▸ **Records from a collection**:
[START]

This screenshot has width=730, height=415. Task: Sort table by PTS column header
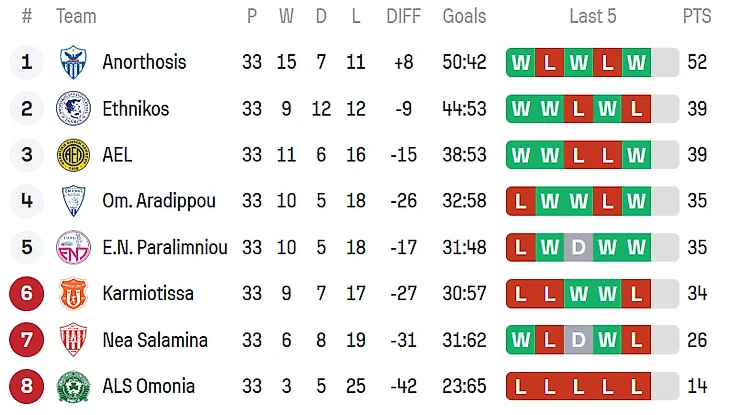click(x=697, y=16)
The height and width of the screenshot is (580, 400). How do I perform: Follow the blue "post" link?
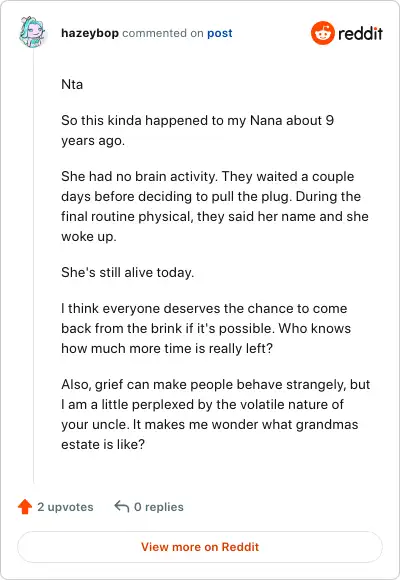click(x=220, y=33)

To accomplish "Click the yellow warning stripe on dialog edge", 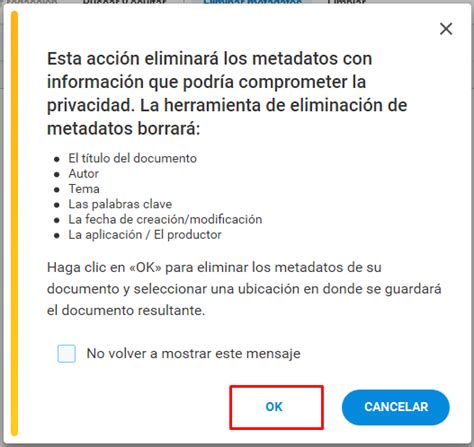I will (14, 223).

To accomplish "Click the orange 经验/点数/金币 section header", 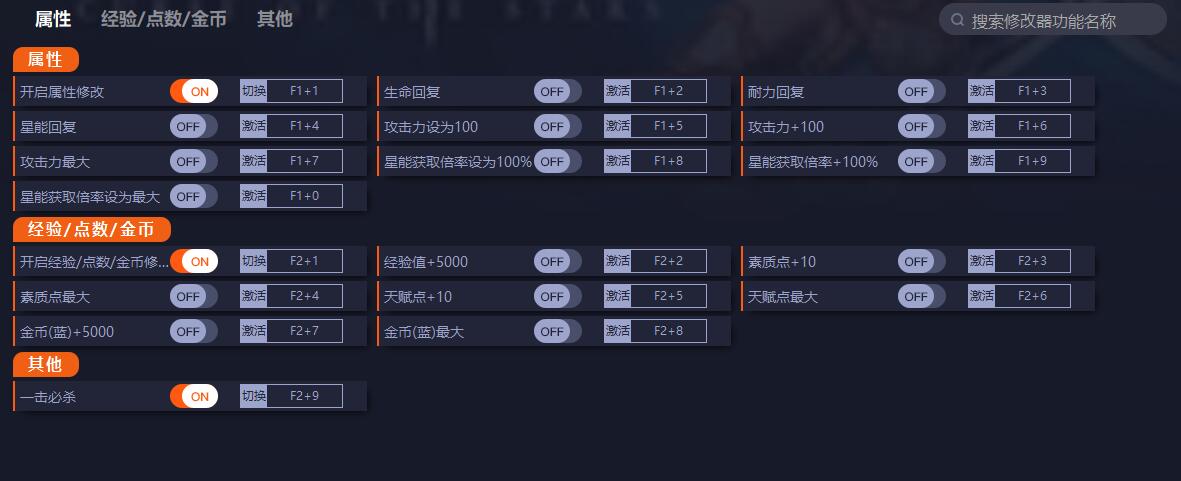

[END]

Pick out every line in the records above that contains the word "screenshot", and copy those lines.

▸ **Result**:
This screenshot has width=730, height=415. Task: Sort table by PTS column header
The height and width of the screenshot is (580, 400). How do I perform: Follow the blue "post" link?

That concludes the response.